___ Data excerpts

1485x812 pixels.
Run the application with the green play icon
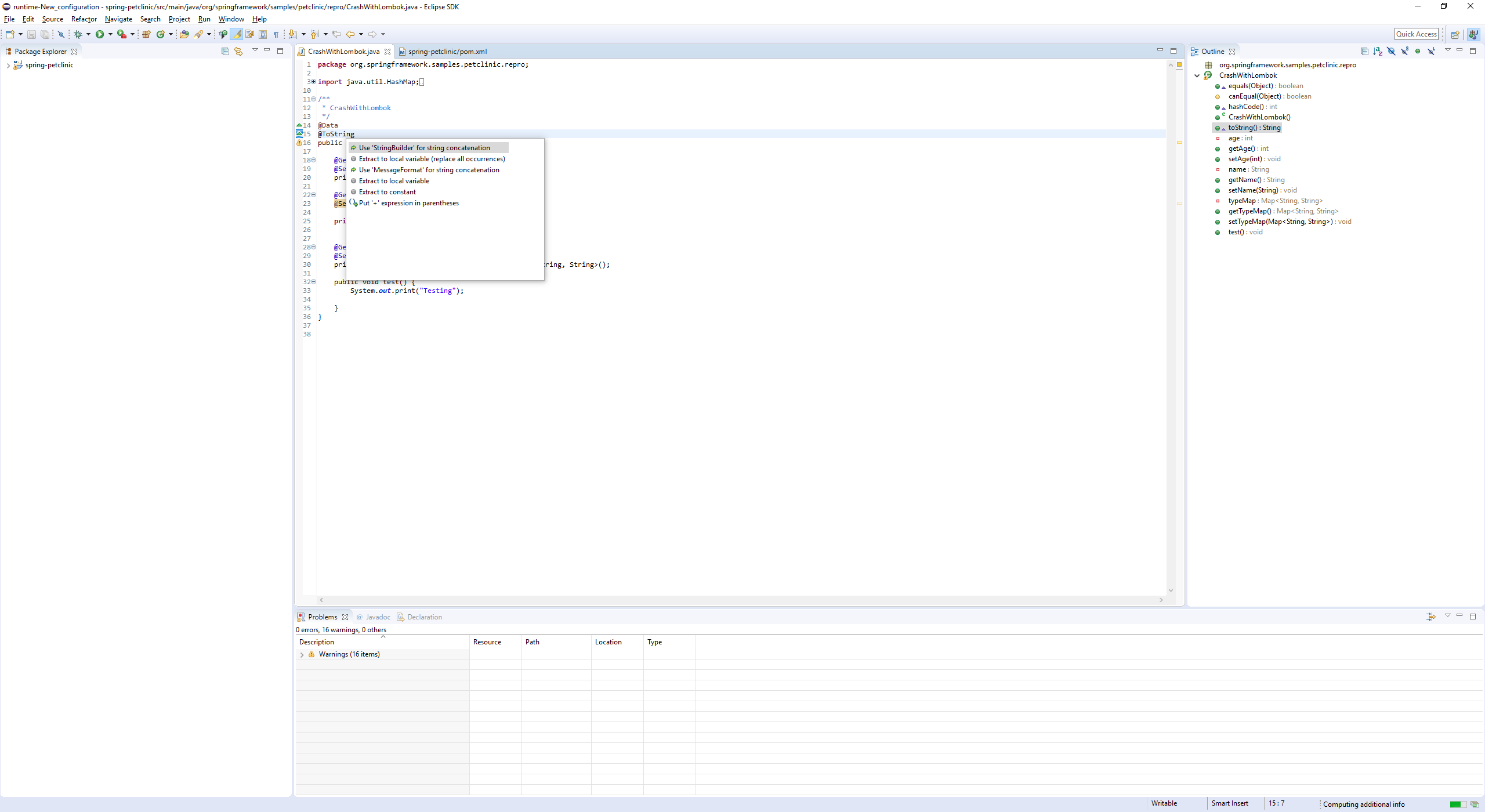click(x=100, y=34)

______
___ Data excerpts

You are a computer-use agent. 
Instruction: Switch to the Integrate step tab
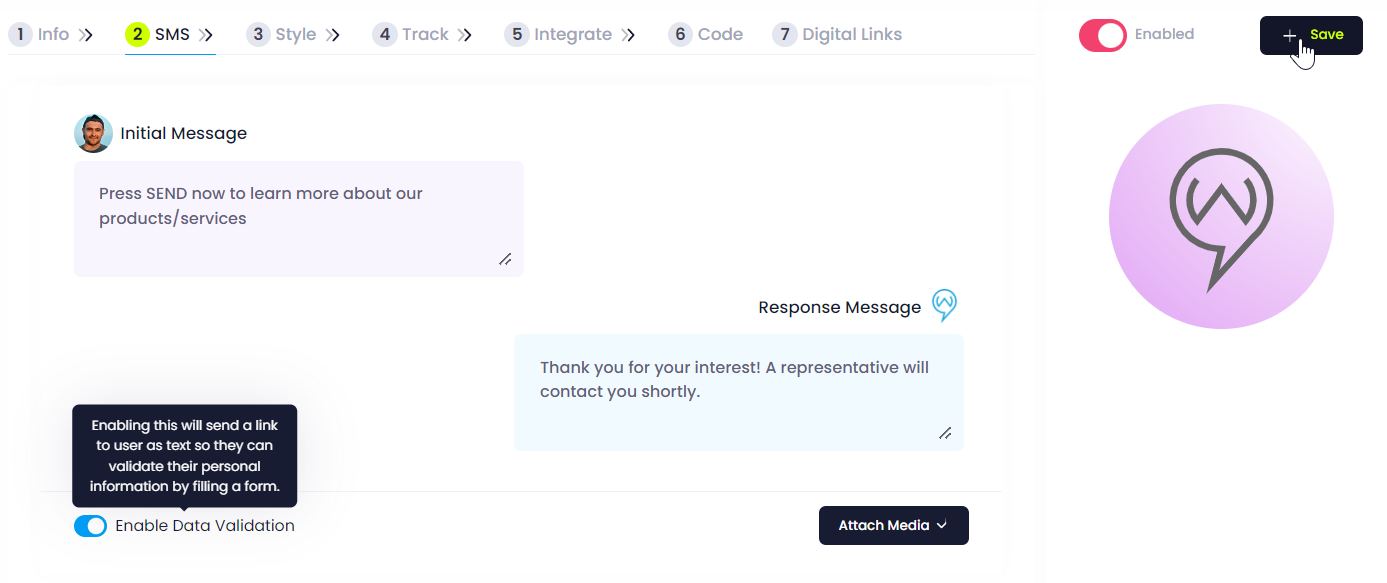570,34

______

** Given problem **
Please print the entries starting at the line that contains "1485x812 pixels." and ending at the line that contains "click(x=100, y=34)", leaving out the pictures.

** Complete response **
1485x812 pixels.
Run the application with the green play icon
click(x=100, y=34)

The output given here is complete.